## The data
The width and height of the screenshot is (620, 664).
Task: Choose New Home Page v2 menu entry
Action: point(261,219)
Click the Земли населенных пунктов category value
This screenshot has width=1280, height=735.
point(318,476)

==

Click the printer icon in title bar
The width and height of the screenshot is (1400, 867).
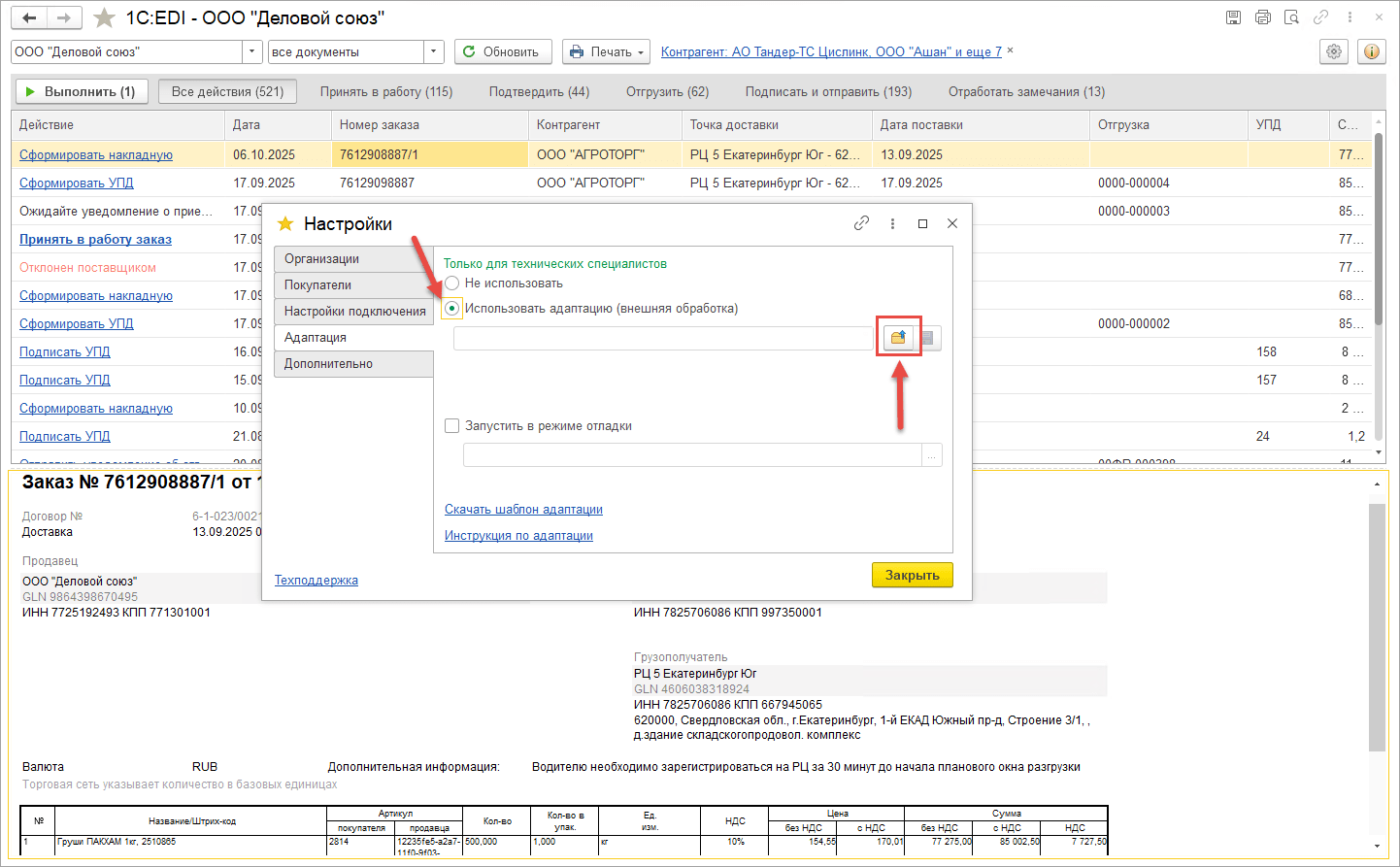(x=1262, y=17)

## The request
Rewrite the items from the line that contains "Click the Земли" through the line that contains "point(318,476)", changing "category" to "list" and leaving everything else the same.

## Answer to this exercise
Click the Земли населенных пунктов list value
This screenshot has width=1280, height=735.
point(318,476)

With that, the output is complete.